How big a problem do we need to be able to solve? In many cases the problem itself will fix n and there is no way to reduce it. In other cases you might be modeling a real continuous problem with a discrete number of elements. N should be infinity but for problem solution n=50 might be big enough. Consider calculating the aerodynamic potential flowfield around a body of revolution. You could fix points on the surface of the body (a meridian) and have a series of sort line segments make up elements to approximate the shape. The lager n is the closer the smooth shape is aproximated and the more accurate the computed solution becomes. n=100 might be a good choice for a simple shape. We could also use a "higher order" menthod. In this case we can substitute a curved line element for the straight line segment. Calculating the matrix elements will be more difficult but n=40 curved elements might give a more accurate solution than 100 flat elements. Another consideration is the resolution of the solution. You might want to plot the solution on the 200 x 320 pixel hi-res C64 screen. 40 points might be too coarse and 320 might be overkill. We might also need to calculate the slope or derivatives from the calculated solution which will require more closely spaced solution points. There are often choices that you can make in modeling a system and selecting a solution algorithm so that a problem can be solved within the limits of a C64. There are often interesting tradeoffs in memory requirements and execution speed.

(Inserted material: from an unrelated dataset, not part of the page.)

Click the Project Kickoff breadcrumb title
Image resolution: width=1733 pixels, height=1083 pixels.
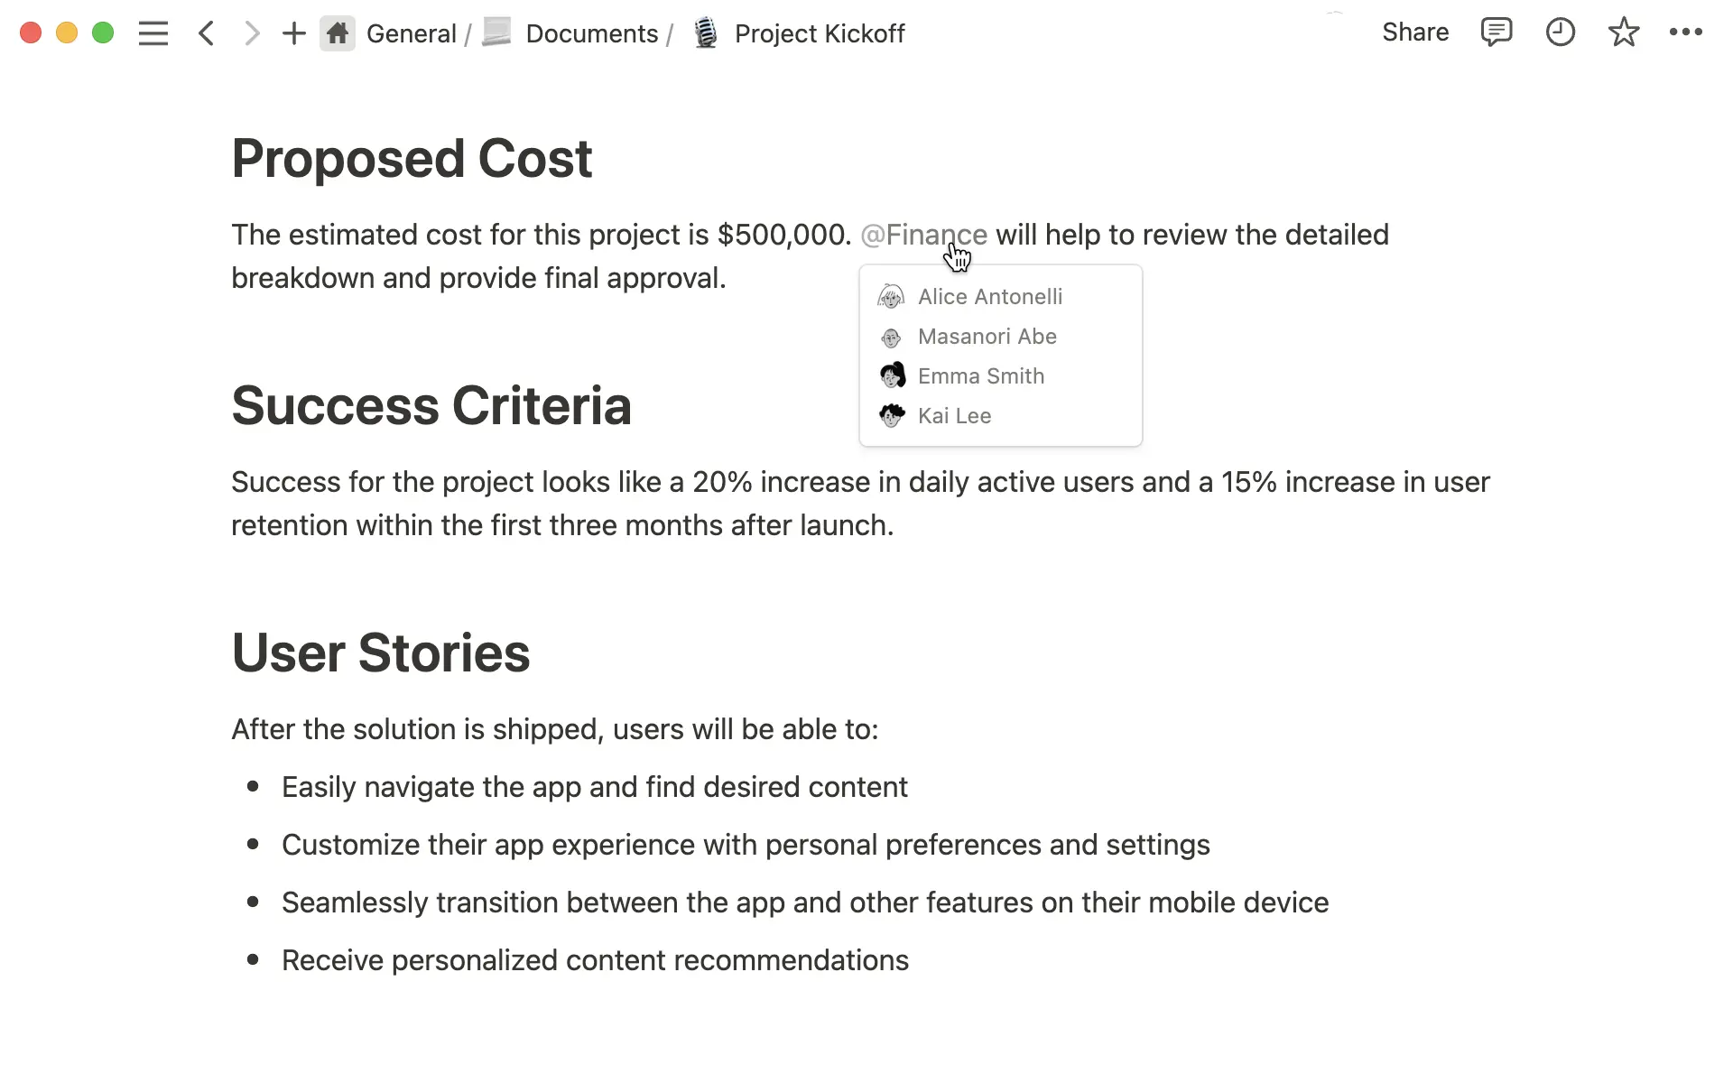click(819, 33)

How big a problem can we solve with a C64? Using Quartersolve with assembly language we can probably do n=200 or more. If we are going to store the problem data on a single 1541 diskette and read it in a row at time we can only do n=182 or so. Actually I think n should be well under 100. Different operating systems and languages limit the amount of useable RAM; BASIC 40K, COMAL 2.0 30K, GEOS 23K, the initial disk loaded COMAL 0.14 10K... Solving a linear system may only be a small subproblem inside a large application program. The idea is to be able to solve reasonable sized problems using your prefered computing environment without having to do a lot of chaining or loading of separate programs. Quartersolve can free up a lot of memory for other routines or allow n to be doubled.

SPEED

There are a few things that we can do to speed up the calculations. First we can select a fast programming language. I prefere COMAL 2.0 which is a fast three pass interpreter. Using an assembler could be the fastest and provide the most useable memory. A true compiler such as C or Pascal could also be a good choice. BASIC is a poor choice except that it is built in and free. In most cases execution can be sped up with some machine language routines like the BLAS (Basic Linear Algebra Subroutines). Calculation speed is measured in FLOPS/sec (Floating Point OPerationS) where, c(i#,j#):=c(i#,j#) + a(i#,k#)*b(k#,j#) is the operation. It is one FP multiply, one FP add, and some indexing overhead. With some interpreters the indexing and interpreting overhead can far exceed the actual FP multiply time. With assembled code the FP multiply time should dominate. I use a ML level 1 BLAS package with COMAL 2.0. For example:

    c(i#,J#):+sdot(n#,a(i#,1),1,b(1,j#),sdb#)
    FOR k#:=1 to n# do c(i#,j#):+a(i#,k#)*b(k#,j#)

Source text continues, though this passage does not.